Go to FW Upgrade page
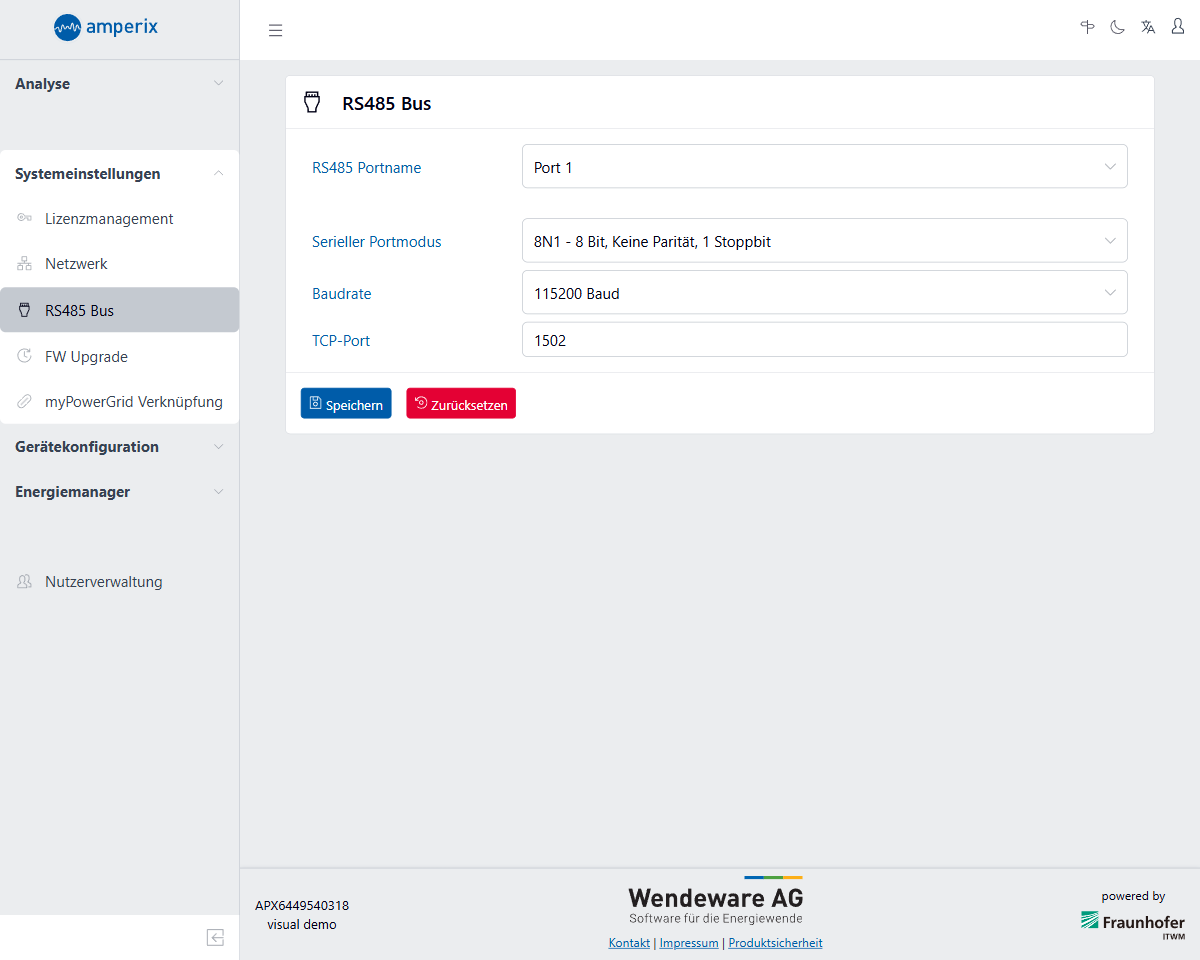The height and width of the screenshot is (960, 1200). 86,357
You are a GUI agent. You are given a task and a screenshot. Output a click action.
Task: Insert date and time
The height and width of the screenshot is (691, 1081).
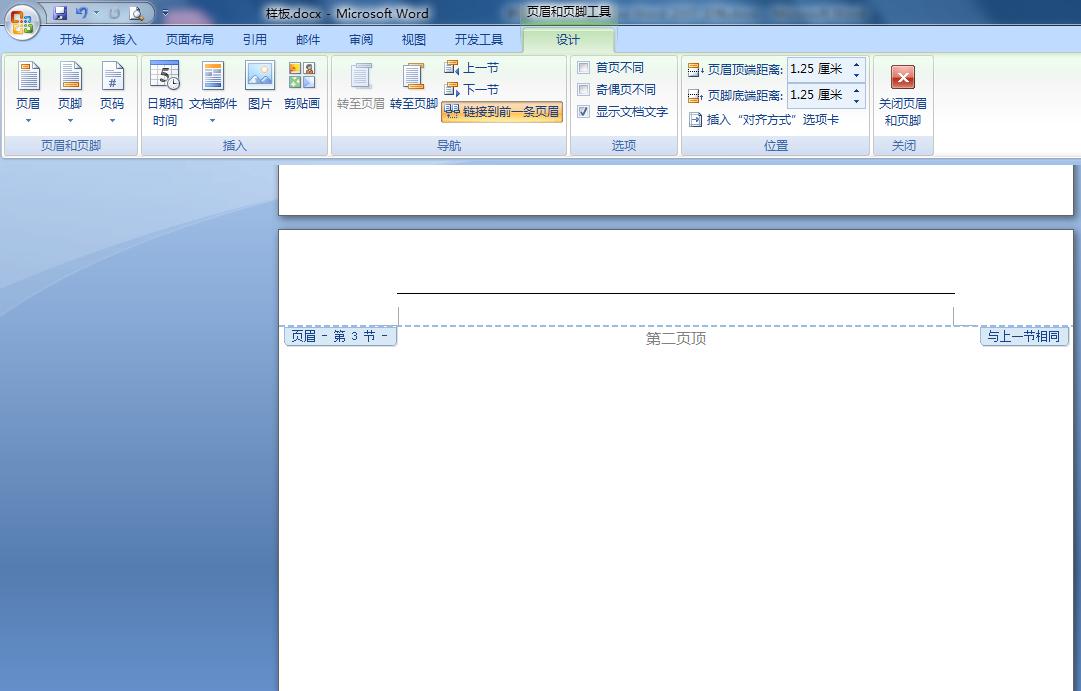point(164,95)
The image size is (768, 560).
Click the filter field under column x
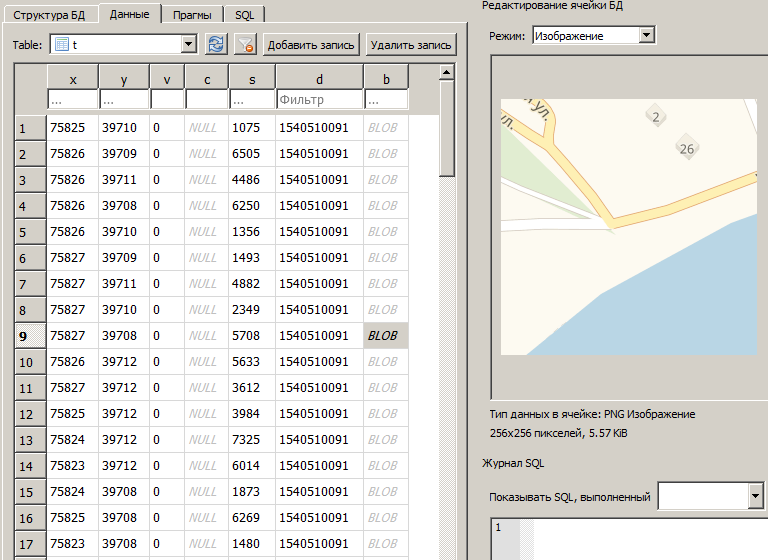[72, 100]
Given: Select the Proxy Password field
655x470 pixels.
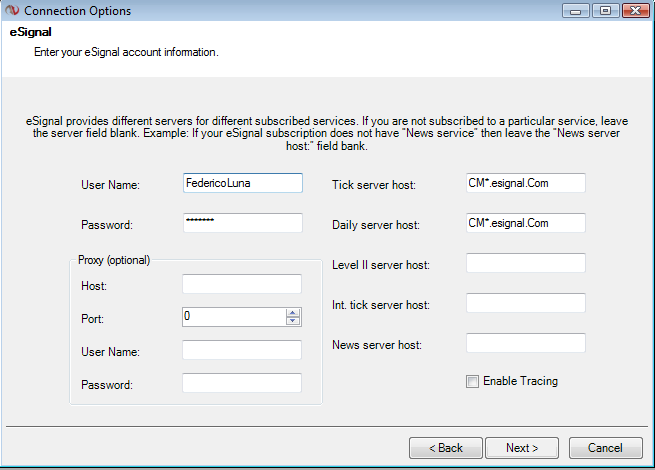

Exercise aim
Copy out every line of the listing above word for word, leaving out the pictures.

The reply
Go to FW Upgrade page
The height and width of the screenshot is (960, 1200). 86,357
You are a GUI agent. You are given a task and a screenshot. Output a click action.
Task: Insert date and time
The height and width of the screenshot is (691, 1081).
point(164,95)
The image size is (768, 560).
Click the filter field under column x
[72, 100]
Given: Select the Proxy Password field
655x470 pixels.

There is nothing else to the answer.